TLC not handling disjunction correctly in special case?

112 views
Skip to first unread message

Andrew Helwer

unread,
May 22, 2017, 7:15:01 PM5/22/17
to tla...@googlegroups.com
I've created a minimal spec to demonstrate what might be a case of TLC not properly handling disjunction. Running TLC on this spec produces a runtime exception. The case occurs when you have a variable which can either hold a record value or a null value; this formula will throw an exception when the record is null, when we expect it to just evaluate to true:

Formula ==
    \/ record = NoRecord
    \/ record.key


Of course TLC isn't expected to exactly correspond to mathematical semantics (it cares about the order of elements in a conjunction when defining/referencing primed variable values, I believe) but might this be a case where TLC can "short-circuit" the evaluation of the formula once it sees the first disjunct is satisfied? Or even wrap every disjunct in a try/catch to see whether it can find one which both fails to throw an exception and evaluates to true? Maybe this has all been considered before and rejected because it produces surprising behaviour elsewhere.

Here's the full spec:

-------------------------------- MODULE Bug --------------------------------
EXTENDS     Naturals

VARIABLE    clock,
            record

RecordType == [key : BOOLEAN]

NoRecord == CHOOSE r : r \notin RecordType

TypeInvariant ==
    /\ clock \in Nat
    /\ record \in RecordType \cup {NoRecord}

Tick ==
    /\  \/ record = NoRecord
        \/ record.key
    /\ clock' = clock + 1
    /\ UNCHANGED <<record>>

CreateRecord ==
    /\ record = NoRecord
    /\ record' = [key |-> FALSE]
    /\ UNCHANGED <<clock>>

SetRecordFlag(value) ==
    /\ record /= NoRecord
    /\ record' = [record EXCEPT !.key = value]
    /\ UNCHANGED <<clock>>

DestroyRecord ==
    /\ record /= NoRecord
    /\ record' = NoRecord
    /\ UNCHANGED <<clock>>

Init ==
    /\ clock = 0
    /\ record = NoRecord

Next ==
    \/ Tick
    \/ CreateRecord
    \/ \E t \in BOOLEAN : SetRecordFlag(t)
    \/ DestroyRecord
=============================================================================

Robert Beers

unread,
May 23, 2017, 11:52:28 AM5/23/17
to tla...@googlegroups.com

Hi Andrew,

From the perspective of using TLA+/TLC to establish the correctness of architects' and designers' (something I did for many years in industry), what you are seeing is a desired behavior.

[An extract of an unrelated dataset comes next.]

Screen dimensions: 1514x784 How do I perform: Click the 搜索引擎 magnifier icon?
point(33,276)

(Allow me to apologize for such a long reply to a simple question. Our team debated ideas surrounding what you touched on many times over multiple projects with lots of customers. I have much to say as a result. Let me know if any of the following doesn't make sense. Hopefully the length won't bore you to death.)

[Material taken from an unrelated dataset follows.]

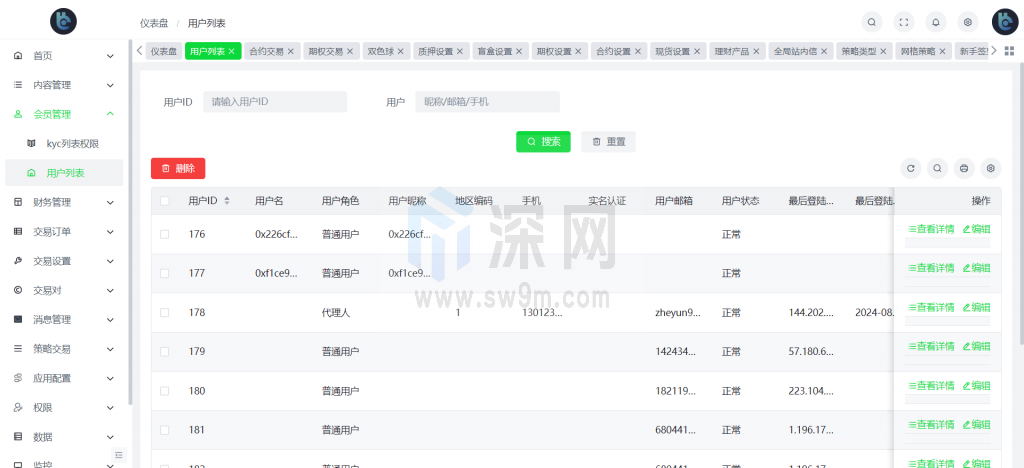The height and width of the screenshot is (468, 1024).
Task: Toggle fullscreen mode in the top header
Action: coord(904,21)
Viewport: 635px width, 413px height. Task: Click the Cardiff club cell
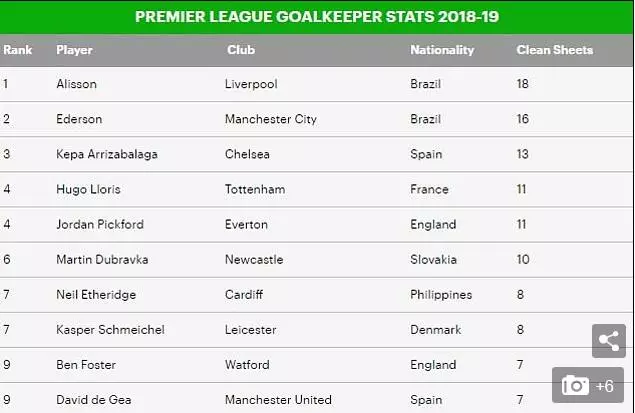coord(244,294)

First, I want to say something we had to remind ourselves regularly: We write specifications in TLA+, not programs or informal descriptions.

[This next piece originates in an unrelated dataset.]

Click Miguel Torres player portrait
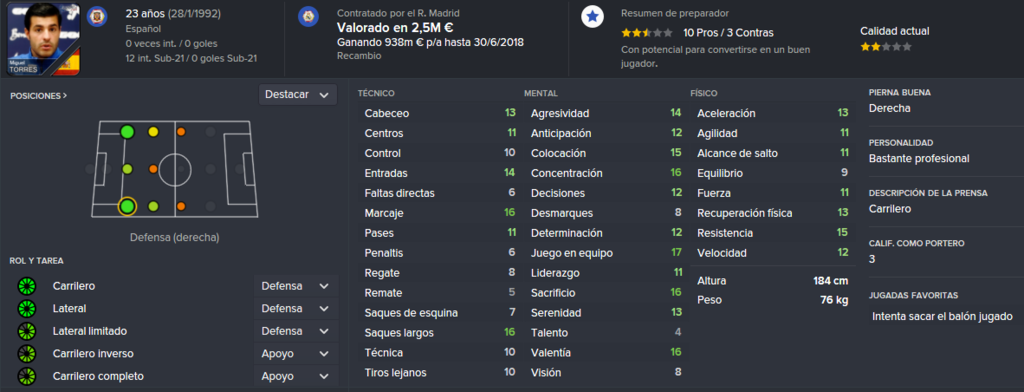This screenshot has width=1024, height=392. pyautogui.click(x=44, y=39)
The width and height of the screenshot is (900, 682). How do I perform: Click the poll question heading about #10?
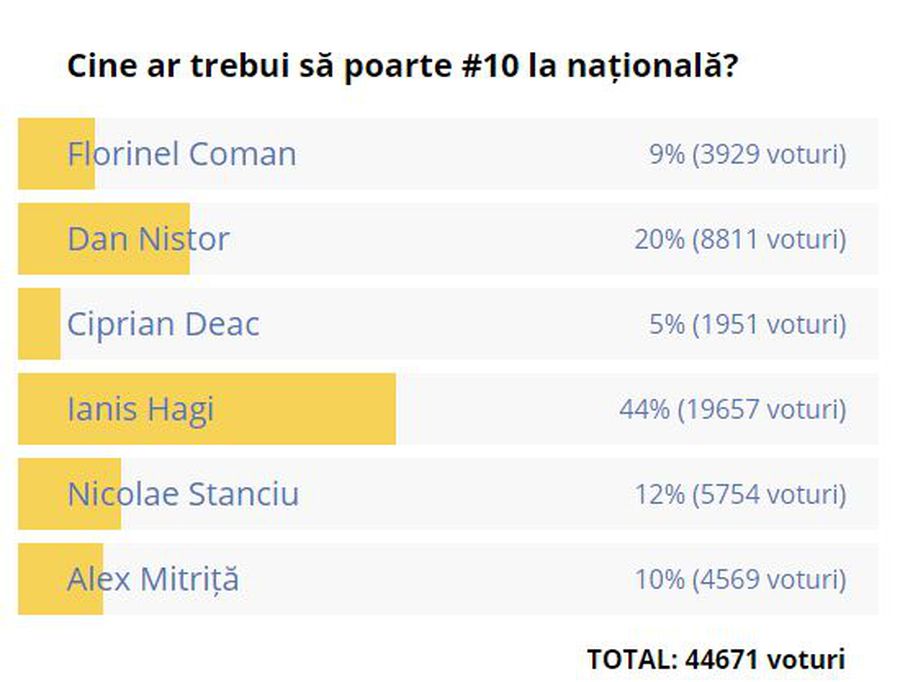point(402,66)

With that said, let me generalize your Formula action and add a next state relation to it.

  Formula ==
    /\ \/ A
       \/ B
    /\ N

where N is the next state relation and A and B are preconditions for N to occur. In this form, what Formula says to the architects and designers I worked with is

  If the system is in a state where A is true, then N can occur.
    and
  If the system is in a state where B is true, then N can occur.

I used "and" there to clarify that A and B are separate conditions even though in our TLA+ specification we would combine them disjunctively. In a specification and in their minds, there is no relationship between A and B. Formula is really two specifications in one because of the disjunction.

Thus, if my customers saw your specific version of Formula, they would interpret that as

  If record has a NoRecord value, then the system can act
    and
  If record.key is true, then the system can act

They would immediately balk at the second specification because there is no check that record has a valid key. And they would be right. So, even before running TLC I would have to rewrite the TLA+ as

  Formula ==
    /\ \/ record = NoRecord
       \/ /\ record # NoRecord
          /\ record.key
    /\ NextStateStuff

We would write the spec this way instead of using an if-then or implication because the specification is clearer and fully spelled out. When the architects and designers read the specifications, they want to see the clear, specific rules. If the rules require them to think about language semantics or take data construction implications into mind, then they are not good rules and they will rightly push back. They would push back on your second disjunct because it implies record has to be checked first. They don't want to have to figure that out. Their jobs are stressful enough as it is. Plus, leaving the implication for them to figure out provides an effective path for a bug to get into the design, which runs counter to why we write specifications in the first place: To prevent bugs in designs.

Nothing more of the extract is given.